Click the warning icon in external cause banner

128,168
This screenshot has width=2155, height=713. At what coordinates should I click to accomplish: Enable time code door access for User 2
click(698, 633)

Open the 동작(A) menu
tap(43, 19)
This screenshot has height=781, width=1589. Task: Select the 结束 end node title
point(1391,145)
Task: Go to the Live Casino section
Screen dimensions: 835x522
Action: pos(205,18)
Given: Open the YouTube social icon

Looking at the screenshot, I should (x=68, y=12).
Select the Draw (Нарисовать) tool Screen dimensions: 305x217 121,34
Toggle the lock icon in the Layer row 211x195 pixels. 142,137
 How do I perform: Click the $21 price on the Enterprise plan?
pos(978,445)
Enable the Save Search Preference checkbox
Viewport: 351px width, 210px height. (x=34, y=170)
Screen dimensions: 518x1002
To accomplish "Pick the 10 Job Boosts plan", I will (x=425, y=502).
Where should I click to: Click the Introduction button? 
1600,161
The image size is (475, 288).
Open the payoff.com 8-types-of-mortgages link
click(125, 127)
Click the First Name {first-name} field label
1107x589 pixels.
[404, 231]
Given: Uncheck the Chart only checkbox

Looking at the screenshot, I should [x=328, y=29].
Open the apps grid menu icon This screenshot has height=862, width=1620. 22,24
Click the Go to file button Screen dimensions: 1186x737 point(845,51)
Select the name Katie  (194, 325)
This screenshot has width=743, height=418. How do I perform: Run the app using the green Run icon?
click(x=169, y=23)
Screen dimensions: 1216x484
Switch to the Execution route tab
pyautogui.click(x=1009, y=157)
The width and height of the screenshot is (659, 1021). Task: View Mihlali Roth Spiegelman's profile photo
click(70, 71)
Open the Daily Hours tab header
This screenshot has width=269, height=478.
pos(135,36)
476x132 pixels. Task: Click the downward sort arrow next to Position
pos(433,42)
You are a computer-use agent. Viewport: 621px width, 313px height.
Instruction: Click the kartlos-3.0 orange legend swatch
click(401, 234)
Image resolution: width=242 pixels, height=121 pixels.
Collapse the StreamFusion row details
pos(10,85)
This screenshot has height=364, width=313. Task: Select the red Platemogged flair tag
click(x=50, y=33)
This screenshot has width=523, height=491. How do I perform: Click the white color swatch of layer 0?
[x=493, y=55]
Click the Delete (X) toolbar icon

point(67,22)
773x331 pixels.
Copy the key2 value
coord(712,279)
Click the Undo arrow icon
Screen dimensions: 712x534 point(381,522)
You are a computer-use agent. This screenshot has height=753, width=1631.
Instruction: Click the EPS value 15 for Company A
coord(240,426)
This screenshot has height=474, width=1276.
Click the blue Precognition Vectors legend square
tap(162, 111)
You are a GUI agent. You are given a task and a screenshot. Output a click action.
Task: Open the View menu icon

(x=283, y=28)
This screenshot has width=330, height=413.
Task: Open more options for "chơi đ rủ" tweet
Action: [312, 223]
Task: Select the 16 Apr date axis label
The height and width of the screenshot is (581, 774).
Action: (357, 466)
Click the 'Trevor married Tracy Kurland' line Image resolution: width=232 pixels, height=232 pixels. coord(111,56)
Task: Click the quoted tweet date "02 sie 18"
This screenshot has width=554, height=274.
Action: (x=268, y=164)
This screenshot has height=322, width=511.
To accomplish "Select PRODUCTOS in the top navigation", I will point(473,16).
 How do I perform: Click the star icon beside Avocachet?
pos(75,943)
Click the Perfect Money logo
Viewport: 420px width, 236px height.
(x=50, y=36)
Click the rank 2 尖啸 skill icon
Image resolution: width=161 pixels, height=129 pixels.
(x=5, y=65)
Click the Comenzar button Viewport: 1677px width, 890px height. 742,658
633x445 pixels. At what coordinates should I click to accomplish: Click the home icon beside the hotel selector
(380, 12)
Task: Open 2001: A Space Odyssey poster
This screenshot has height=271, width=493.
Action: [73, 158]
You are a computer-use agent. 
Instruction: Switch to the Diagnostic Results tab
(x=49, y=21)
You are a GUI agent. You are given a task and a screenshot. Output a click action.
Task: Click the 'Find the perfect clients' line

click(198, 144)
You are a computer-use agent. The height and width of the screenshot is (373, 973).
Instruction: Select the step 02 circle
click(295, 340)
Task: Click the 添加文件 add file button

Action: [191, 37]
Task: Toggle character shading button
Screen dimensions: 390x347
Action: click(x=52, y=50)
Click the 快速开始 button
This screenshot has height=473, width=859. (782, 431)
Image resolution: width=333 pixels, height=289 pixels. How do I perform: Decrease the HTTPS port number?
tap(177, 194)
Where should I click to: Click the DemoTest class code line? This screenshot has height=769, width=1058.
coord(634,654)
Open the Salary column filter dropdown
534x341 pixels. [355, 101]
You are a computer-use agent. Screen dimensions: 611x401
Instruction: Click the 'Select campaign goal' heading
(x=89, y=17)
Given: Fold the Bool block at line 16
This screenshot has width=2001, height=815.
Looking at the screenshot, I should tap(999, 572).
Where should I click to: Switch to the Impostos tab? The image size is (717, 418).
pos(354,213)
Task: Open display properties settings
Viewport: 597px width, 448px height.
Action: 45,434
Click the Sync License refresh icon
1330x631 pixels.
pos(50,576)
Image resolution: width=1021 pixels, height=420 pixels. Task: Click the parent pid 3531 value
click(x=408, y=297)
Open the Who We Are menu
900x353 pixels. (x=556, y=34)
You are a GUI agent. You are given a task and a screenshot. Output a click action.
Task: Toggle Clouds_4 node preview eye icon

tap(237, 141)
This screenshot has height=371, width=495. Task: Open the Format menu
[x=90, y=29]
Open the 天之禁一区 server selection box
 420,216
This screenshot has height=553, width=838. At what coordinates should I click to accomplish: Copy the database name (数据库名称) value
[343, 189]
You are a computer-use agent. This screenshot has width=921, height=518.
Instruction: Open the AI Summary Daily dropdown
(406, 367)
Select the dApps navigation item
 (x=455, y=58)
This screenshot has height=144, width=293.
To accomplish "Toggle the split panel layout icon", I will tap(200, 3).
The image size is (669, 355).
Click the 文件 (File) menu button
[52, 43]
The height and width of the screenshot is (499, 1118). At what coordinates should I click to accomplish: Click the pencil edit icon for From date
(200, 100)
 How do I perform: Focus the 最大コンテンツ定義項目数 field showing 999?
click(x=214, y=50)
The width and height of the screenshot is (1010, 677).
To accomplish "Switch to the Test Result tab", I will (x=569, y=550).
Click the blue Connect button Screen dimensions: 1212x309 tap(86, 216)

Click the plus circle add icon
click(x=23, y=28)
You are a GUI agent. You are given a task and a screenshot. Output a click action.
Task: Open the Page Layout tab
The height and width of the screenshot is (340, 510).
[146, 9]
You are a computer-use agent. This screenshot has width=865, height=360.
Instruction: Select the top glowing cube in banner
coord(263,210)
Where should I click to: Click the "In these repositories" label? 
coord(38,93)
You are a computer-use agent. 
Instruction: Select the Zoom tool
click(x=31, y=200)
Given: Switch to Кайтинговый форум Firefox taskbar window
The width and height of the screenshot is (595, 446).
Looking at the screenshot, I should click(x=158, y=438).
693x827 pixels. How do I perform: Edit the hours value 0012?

The task
Reproduce every line of the material above verbatim.

Response for this exercise
Click the warning icon in external cause banner

128,168
This screenshot has width=2155, height=713. At what coordinates should I click to accomplish: Enable time code door access for User 2
click(698, 633)

Open the 동작(A) menu
tap(43, 19)
This screenshot has height=781, width=1589. Task: Select the 结束 end node title
point(1391,145)
Task: Go to the Live Casino section
Screen dimensions: 835x522
Action: pos(205,18)
Given: Open the YouTube social icon

Looking at the screenshot, I should (x=68, y=12).
Select the Draw (Нарисовать) tool Screen dimensions: 305x217 121,34
Toggle the lock icon in the Layer row 211x195 pixels. 142,137
 How do I perform: Click the $21 price on the Enterprise plan?
pos(978,445)
Enable the Save Search Preference checkbox
Viewport: 351px width, 210px height. (x=34, y=170)
Screen dimensions: 518x1002
To accomplish "Pick the 10 Job Boosts plan", I will (x=425, y=502).
Where should I click to: Click the Introduction button? 
1600,161
The image size is (475, 288).
Open the payoff.com 8-types-of-mortgages link
click(125, 127)
Click the First Name {first-name} field label
1107x589 pixels.
[404, 231]
Given: Uncheck the Chart only checkbox

Looking at the screenshot, I should [x=328, y=29].
Open the apps grid menu icon This screenshot has height=862, width=1620. 22,24
Click the Go to file button Screen dimensions: 1186x737 point(845,51)
Select the name Katie  (194, 325)
This screenshot has width=743, height=418. How do I perform: Run the app using the green Run icon?
click(x=169, y=23)
Screen dimensions: 1216x484
Switch to the Execution route tab
pyautogui.click(x=1009, y=157)
The width and height of the screenshot is (659, 1021). Task: View Mihlali Roth Spiegelman's profile photo
click(70, 71)
Open the Daily Hours tab header
This screenshot has width=269, height=478.
pos(135,36)
476x132 pixels. Task: Click the downward sort arrow next to Position
pos(433,42)
You are a computer-use agent. Viewport: 621px width, 313px height.
Instruction: Click the kartlos-3.0 orange legend swatch
click(401, 234)
Image resolution: width=242 pixels, height=121 pixels.
Collapse the StreamFusion row details
pos(10,85)
This screenshot has height=364, width=313. Task: Select the red Platemogged flair tag
click(x=50, y=33)
This screenshot has width=523, height=491. How do I perform: Click the white color swatch of layer 0?
[x=493, y=55]
Click the Delete (X) toolbar icon

point(67,22)
773x331 pixels.
Copy the key2 value
coord(712,279)
Click the Undo arrow icon
Screen dimensions: 712x534 point(381,522)
You are a computer-use agent. This screenshot has height=753, width=1631.
Instruction: Click the EPS value 15 for Company A
coord(240,426)
This screenshot has height=474, width=1276.
Click the blue Precognition Vectors legend square
tap(162, 111)
You are a GUI agent. You are given a task and a screenshot. Output a click action.
Task: Open the View menu icon

(x=283, y=28)
This screenshot has width=330, height=413.
Task: Open more options for "chơi đ rủ" tweet
Action: [312, 223]
Task: Select the 16 Apr date axis label
The height and width of the screenshot is (581, 774).
Action: (357, 466)
Click the 'Trevor married Tracy Kurland' line Image resolution: width=232 pixels, height=232 pixels. coord(111,56)
Task: Click the quoted tweet date "02 sie 18"
This screenshot has width=554, height=274.
Action: (x=268, y=164)
This screenshot has height=322, width=511.
To accomplish "Select PRODUCTOS in the top navigation", I will point(473,16).
 How do I perform: Click the star icon beside Avocachet?
pos(75,943)
Click the Perfect Money logo
Viewport: 420px width, 236px height.
(x=50, y=36)
Click the rank 2 尖啸 skill icon
Image resolution: width=161 pixels, height=129 pixels.
(x=5, y=65)
Click the Comenzar button Viewport: 1677px width, 890px height. 742,658
633x445 pixels. At what coordinates should I click to accomplish: Click the home icon beside the hotel selector
(380, 12)
Task: Open 2001: A Space Odyssey poster
This screenshot has height=271, width=493.
Action: [73, 158]
You are a computer-use agent. 
Instruction: Switch to the Diagnostic Results tab
(x=49, y=21)
You are a GUI agent. You are given a task and a screenshot. Output a click action.
Task: Click the 'Find the perfect clients' line

click(198, 144)
You are a computer-use agent. The height and width of the screenshot is (373, 973).
Instruction: Select the step 02 circle
click(295, 340)
Task: Click the 添加文件 add file button

Action: [191, 37]
Task: Toggle character shading button
Screen dimensions: 390x347
Action: click(x=52, y=50)
Click the 快速开始 button
This screenshot has height=473, width=859. (782, 431)
Image resolution: width=333 pixels, height=289 pixels. How do I perform: Decrease the HTTPS port number?
tap(177, 194)
Where should I click to: Click the DemoTest class code line? This screenshot has height=769, width=1058.
coord(634,654)
Open the Salary column filter dropdown
534x341 pixels. [355, 101]
You are a computer-use agent. Screen dimensions: 611x401
Instruction: Click the 'Select campaign goal' heading
(x=89, y=17)
Given: Fold the Bool block at line 16
This screenshot has width=2001, height=815.
Looking at the screenshot, I should tap(999, 572).
Where should I click to: Switch to the Impostos tab? The image size is (717, 418).
pos(354,213)
Task: Open display properties settings
Viewport: 597px width, 448px height.
Action: 45,434
Click the Sync License refresh icon
1330x631 pixels.
pos(50,576)
Image resolution: width=1021 pixels, height=420 pixels. Task: Click the parent pid 3531 value
click(x=408, y=297)
Open the Who We Are menu
900x353 pixels. (x=556, y=34)
You are a GUI agent. You are given a task and a screenshot. Output a click action.
Task: Toggle Clouds_4 node preview eye icon

tap(237, 141)
This screenshot has height=371, width=495. Task: Open the Format menu
[x=90, y=29]
Open the 天之禁一区 server selection box
 420,216
This screenshot has height=553, width=838. At what coordinates should I click to accomplish: Copy the database name (数据库名称) value
[343, 189]
You are a computer-use agent. This screenshot has width=921, height=518.
Instruction: Open the AI Summary Daily dropdown
(406, 367)
Select the dApps navigation item
 (x=455, y=58)
This screenshot has height=144, width=293.
To accomplish "Toggle the split panel layout icon", I will tap(200, 3).
The image size is (669, 355).
Click the 文件 (File) menu button
[52, 43]
The height and width of the screenshot is (499, 1118). At what coordinates should I click to accomplish: Click the pencil edit icon for From date
(200, 100)
 How do I perform: Focus the 最大コンテンツ定義項目数 field showing 999?
click(x=214, y=50)
The width and height of the screenshot is (1010, 677).
To accomplish "Switch to the Test Result tab", I will (x=569, y=550).
Click the blue Connect button Screen dimensions: 1212x309 tap(86, 216)

Click the plus circle add icon
click(x=23, y=28)
You are a GUI agent. You are given a task and a screenshot. Output a click action.
Task: Open the Page Layout tab
The height and width of the screenshot is (340, 510).
[146, 9]
You are a computer-use agent. This screenshot has width=865, height=360.
Instruction: Select the top glowing cube in banner
coord(263,210)
Where should I click to: Click the "In these repositories" label? 
coord(38,93)
You are a computer-use agent. 
Instruction: Select the Zoom tool
click(x=31, y=200)
Given: Switch to Кайтинговый форум Firefox taskbar window
The width and height of the screenshot is (595, 446).
Looking at the screenshot, I should click(x=158, y=438).
693x827 pixels. How do I perform: Edit the hours value 0012?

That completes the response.